THE PROBLEM | For the records below, tally the lines that include the word "computer" and report the number alone.

[INFORMATION SHOWN Boundary: Start]

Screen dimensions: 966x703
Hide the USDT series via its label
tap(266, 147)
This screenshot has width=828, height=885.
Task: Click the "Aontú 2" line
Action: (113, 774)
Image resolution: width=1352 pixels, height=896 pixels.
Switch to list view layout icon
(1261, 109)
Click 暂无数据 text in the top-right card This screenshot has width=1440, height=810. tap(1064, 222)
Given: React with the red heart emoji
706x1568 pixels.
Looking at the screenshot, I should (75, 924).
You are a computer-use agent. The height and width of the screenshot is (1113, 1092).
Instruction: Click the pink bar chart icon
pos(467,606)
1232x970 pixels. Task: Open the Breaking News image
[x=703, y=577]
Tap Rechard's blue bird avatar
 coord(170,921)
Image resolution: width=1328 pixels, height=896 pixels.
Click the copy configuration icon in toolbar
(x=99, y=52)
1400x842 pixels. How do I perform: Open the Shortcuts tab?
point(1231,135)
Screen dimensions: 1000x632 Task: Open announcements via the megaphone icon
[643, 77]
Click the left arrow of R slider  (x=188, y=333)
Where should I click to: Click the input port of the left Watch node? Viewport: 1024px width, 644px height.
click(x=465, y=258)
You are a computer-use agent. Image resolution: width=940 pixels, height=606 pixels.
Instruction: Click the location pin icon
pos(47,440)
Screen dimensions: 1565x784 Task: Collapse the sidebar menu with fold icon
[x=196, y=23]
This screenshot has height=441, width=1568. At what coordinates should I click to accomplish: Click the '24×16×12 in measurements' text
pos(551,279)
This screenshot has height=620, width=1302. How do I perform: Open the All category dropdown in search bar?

[INFORMATION SHOWN Boundary: End]

RESPONSE BELOW | 2